*** Opening THE DATA ***

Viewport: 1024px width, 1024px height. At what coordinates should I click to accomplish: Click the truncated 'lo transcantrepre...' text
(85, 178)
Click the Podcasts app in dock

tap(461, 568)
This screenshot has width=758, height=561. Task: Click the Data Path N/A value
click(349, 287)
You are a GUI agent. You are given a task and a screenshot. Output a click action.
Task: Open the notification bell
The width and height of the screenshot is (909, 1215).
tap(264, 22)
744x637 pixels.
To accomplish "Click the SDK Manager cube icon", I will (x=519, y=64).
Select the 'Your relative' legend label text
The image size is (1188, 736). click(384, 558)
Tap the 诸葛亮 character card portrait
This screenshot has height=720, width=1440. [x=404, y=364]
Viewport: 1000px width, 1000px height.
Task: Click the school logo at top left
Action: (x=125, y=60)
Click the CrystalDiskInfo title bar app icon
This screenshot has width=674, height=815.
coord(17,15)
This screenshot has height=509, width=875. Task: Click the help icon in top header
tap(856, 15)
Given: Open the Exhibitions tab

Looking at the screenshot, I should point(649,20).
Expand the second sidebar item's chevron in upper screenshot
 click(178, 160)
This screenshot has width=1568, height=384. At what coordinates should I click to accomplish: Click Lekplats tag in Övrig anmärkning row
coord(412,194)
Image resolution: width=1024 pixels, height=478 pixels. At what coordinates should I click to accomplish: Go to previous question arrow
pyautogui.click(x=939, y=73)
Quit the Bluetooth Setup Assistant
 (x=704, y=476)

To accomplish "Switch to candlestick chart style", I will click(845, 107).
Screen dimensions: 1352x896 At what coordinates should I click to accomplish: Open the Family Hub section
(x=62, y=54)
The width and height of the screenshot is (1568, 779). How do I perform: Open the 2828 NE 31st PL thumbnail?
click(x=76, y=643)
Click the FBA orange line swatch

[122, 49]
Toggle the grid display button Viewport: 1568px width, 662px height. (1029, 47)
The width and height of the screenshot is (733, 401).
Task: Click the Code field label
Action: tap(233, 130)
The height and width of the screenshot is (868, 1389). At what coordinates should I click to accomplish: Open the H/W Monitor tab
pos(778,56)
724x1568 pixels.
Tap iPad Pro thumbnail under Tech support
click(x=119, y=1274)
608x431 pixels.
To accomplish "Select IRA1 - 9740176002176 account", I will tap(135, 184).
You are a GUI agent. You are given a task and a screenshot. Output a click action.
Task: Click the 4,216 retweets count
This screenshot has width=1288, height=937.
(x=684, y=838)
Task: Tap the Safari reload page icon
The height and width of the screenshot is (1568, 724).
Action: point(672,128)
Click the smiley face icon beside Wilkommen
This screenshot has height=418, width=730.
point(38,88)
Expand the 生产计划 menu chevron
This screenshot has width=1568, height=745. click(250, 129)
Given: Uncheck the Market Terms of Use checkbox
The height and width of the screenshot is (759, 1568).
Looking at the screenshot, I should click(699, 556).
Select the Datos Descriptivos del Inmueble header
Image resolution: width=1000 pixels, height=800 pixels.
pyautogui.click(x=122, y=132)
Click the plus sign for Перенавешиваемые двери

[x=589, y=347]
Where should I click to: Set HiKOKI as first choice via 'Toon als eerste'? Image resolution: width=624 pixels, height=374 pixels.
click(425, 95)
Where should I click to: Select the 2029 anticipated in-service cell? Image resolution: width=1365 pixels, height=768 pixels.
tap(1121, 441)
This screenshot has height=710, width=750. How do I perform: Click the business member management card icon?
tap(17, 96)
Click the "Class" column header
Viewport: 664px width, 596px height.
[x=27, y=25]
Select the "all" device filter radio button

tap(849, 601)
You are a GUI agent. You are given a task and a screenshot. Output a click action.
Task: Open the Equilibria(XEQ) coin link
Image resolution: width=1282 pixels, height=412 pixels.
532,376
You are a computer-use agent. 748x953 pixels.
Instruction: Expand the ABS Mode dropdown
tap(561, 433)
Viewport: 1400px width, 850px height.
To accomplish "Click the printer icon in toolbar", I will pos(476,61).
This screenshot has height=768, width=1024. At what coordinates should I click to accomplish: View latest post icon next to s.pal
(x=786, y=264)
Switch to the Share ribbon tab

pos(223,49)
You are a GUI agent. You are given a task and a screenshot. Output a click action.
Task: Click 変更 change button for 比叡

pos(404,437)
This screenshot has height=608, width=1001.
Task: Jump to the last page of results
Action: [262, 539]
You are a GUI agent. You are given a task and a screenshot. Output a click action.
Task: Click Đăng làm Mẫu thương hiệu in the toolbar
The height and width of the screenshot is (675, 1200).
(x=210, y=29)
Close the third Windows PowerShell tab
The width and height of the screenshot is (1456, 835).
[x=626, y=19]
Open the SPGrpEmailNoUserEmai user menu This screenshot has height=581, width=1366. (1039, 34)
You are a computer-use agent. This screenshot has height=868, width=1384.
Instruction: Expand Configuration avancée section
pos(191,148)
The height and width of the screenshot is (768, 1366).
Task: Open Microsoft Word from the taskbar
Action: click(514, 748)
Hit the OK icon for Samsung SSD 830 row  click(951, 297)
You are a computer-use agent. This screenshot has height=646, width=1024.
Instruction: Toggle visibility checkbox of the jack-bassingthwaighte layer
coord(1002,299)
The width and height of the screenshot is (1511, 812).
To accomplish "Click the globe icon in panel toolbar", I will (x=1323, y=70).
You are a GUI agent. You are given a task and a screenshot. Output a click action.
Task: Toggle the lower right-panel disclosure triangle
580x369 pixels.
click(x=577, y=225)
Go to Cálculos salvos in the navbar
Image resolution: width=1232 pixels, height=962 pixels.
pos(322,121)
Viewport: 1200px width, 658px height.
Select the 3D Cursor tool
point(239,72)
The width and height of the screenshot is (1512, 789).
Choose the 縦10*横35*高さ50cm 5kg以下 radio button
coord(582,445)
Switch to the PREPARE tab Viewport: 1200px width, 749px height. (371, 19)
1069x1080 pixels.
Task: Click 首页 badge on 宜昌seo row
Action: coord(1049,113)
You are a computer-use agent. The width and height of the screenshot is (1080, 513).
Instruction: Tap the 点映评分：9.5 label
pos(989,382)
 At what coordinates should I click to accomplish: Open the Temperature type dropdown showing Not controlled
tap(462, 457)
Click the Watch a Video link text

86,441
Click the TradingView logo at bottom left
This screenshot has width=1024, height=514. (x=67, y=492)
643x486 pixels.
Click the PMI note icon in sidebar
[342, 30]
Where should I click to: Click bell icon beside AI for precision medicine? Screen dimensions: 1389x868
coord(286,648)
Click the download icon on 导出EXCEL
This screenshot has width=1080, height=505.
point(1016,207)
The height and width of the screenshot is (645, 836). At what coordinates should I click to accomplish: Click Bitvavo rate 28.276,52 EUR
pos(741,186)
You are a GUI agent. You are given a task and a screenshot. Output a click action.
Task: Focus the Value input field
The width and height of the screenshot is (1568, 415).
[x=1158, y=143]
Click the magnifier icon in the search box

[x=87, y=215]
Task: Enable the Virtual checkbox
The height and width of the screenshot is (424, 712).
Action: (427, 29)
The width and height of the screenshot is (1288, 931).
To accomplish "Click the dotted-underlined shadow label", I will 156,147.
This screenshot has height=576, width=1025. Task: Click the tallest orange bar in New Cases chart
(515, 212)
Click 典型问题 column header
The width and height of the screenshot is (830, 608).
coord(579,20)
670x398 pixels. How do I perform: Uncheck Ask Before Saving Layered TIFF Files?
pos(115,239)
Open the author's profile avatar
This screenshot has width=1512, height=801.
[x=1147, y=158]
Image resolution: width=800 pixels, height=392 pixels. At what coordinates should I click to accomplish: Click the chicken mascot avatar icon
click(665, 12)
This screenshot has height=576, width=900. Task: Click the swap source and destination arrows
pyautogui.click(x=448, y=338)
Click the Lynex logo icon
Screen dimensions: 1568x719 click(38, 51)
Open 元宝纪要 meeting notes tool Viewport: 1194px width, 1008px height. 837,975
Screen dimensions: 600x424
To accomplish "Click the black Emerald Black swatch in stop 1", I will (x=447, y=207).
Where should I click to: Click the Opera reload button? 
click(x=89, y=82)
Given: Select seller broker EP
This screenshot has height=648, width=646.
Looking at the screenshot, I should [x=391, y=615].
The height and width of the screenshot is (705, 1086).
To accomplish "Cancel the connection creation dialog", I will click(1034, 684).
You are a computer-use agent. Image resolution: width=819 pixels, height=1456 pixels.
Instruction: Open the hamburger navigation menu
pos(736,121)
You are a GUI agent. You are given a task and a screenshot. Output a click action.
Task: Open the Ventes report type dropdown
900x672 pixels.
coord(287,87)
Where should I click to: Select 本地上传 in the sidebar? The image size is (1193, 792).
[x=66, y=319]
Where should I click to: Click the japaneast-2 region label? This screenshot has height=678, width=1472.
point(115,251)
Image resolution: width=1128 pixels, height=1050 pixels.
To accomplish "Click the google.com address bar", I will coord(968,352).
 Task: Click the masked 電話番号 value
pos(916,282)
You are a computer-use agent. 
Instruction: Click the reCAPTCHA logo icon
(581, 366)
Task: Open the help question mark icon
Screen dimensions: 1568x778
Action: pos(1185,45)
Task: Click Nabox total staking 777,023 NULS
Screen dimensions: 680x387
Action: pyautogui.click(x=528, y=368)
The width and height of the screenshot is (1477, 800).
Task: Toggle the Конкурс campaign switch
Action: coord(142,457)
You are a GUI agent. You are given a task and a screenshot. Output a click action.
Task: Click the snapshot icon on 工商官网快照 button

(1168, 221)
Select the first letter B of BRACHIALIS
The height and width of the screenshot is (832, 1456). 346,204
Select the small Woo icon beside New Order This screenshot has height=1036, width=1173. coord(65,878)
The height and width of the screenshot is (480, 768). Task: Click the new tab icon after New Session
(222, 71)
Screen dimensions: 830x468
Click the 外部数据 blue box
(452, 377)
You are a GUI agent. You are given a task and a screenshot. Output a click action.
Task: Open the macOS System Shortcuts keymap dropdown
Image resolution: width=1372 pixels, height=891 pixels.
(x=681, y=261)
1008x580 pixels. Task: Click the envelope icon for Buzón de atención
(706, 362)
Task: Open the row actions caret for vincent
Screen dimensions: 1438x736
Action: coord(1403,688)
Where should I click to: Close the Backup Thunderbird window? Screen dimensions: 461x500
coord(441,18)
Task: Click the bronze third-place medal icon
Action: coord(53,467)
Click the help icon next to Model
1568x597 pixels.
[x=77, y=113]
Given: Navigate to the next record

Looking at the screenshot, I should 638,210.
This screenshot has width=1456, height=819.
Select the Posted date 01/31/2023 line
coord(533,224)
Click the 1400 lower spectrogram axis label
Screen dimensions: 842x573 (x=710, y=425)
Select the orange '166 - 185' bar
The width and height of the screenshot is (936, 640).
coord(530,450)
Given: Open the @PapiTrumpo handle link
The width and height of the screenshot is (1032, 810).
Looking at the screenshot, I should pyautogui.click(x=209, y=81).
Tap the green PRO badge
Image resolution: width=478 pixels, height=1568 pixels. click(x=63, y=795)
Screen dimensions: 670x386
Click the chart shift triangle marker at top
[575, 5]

*** Closing THE DATA ***

■ PROBLEM REQUIREMENTS ■
Please find every line in the listing that holds the string "panel" and copy it.

■ RESPONSE BOX ■
To accomplish "Click the globe icon in panel toolbar", I will (x=1323, y=70).
Task: Toggle the lower right-panel disclosure triangle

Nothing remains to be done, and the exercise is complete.